Contributing¶
Summary
RelyLoop welcomes contributions under Apache 2.0. The authoritative guide
is CONTRIBUTING.md
in the repo; this page is the orientation for first-time contributors.
Contributing with an AI agent?
RelyLoop is built agent-first and spec-driven. If you use Claude Code (or another agent), see Contributing with AI agents for onboarding prompts, the skills, the spec → plan → implement pipeline, and how cross-model review works.
First-time path¶
- Set up the dev environment. You'll need Docker 24+ (Compose v2),
Python 3.12+ (managed by
uv), Node 20 LTS + pnpm 9, and ~16 GB RAM. - Pick something small first. A docs fix, a test, or a clearly-scoped bug is the best way to learn the review loop.
- Branch and commit. Short-lived feature branches off
main, named<type>/<short-description>. RelyLoop uses Conventional Commits. - Sign your commits (DCO). RelyLoop uses the Developer Certificate of
Origin instead of a CLA — every commit needs a
Signed-off-by:trailer. Just commit with-s: A CI check and a localcommit-msghook both enforce it. - Run the tests.

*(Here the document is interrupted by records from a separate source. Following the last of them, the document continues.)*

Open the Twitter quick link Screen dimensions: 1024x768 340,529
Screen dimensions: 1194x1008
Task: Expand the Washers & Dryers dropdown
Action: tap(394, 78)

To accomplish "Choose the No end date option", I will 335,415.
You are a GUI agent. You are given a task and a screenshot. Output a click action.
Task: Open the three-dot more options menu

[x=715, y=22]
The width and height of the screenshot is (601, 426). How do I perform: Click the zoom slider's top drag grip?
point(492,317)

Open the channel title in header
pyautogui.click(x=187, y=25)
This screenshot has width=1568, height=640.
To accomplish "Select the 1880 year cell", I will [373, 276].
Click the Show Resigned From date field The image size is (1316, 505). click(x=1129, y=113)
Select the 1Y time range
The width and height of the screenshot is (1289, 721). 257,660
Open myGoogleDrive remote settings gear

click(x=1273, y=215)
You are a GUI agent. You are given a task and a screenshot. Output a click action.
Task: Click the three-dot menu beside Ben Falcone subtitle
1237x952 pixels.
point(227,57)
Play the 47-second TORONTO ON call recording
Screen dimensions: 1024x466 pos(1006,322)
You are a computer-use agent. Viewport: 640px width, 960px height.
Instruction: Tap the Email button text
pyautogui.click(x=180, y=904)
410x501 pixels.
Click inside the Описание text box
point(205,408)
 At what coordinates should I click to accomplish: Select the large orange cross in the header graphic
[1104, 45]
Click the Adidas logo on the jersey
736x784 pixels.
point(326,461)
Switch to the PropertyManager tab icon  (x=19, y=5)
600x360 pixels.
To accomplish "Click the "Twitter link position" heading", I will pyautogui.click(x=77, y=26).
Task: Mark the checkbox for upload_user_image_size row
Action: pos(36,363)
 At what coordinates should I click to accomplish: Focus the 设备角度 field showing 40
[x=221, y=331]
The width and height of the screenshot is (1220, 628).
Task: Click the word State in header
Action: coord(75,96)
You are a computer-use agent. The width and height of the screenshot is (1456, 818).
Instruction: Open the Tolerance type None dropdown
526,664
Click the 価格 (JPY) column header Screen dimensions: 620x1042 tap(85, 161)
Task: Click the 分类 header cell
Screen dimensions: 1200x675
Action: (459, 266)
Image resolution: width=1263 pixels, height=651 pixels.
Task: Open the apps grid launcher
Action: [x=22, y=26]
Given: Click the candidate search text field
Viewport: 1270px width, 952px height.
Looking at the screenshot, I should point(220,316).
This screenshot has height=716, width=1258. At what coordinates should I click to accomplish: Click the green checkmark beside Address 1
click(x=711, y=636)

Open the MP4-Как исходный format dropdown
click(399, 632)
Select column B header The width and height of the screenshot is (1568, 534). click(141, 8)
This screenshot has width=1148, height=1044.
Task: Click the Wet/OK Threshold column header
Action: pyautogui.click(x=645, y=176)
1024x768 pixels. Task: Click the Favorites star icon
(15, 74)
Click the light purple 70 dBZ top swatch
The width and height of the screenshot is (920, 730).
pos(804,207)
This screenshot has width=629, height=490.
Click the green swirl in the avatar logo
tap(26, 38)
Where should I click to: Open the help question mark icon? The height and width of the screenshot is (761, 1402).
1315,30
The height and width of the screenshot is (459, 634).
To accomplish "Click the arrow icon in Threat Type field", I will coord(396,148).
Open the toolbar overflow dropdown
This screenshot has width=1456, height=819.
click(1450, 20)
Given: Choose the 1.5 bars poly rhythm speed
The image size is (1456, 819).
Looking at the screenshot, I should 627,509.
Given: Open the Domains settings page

make testruns unit, integration, and contract layers. - Open a PR against
main. The PR template prompts for what changed, why, and how you tested. CI runs lint, type-check, tests, secret scanning, and the frontend build; a maintainer reviews and squash-merges.
Adding an adapter¶
RelyLoop's engine, LLM-provider, and Git-provider adapters are built for community extension. Each implements a Protocol, passes the contract test suite, and documents its auth flow and quirks. See the adapters architecture doc and the spec's adapter sections.
Code of Conduct¶
A short kindness ask, not a long rulebook —
CODE_OF_CONDUCT.md.
Reporting issues¶
- Bugs / feature requests — use the issue templates on GitHub Issues.
- Security vulnerabilities — do not file a public issue; see Security.
- Questions / design discussions — use GitHub Discussions.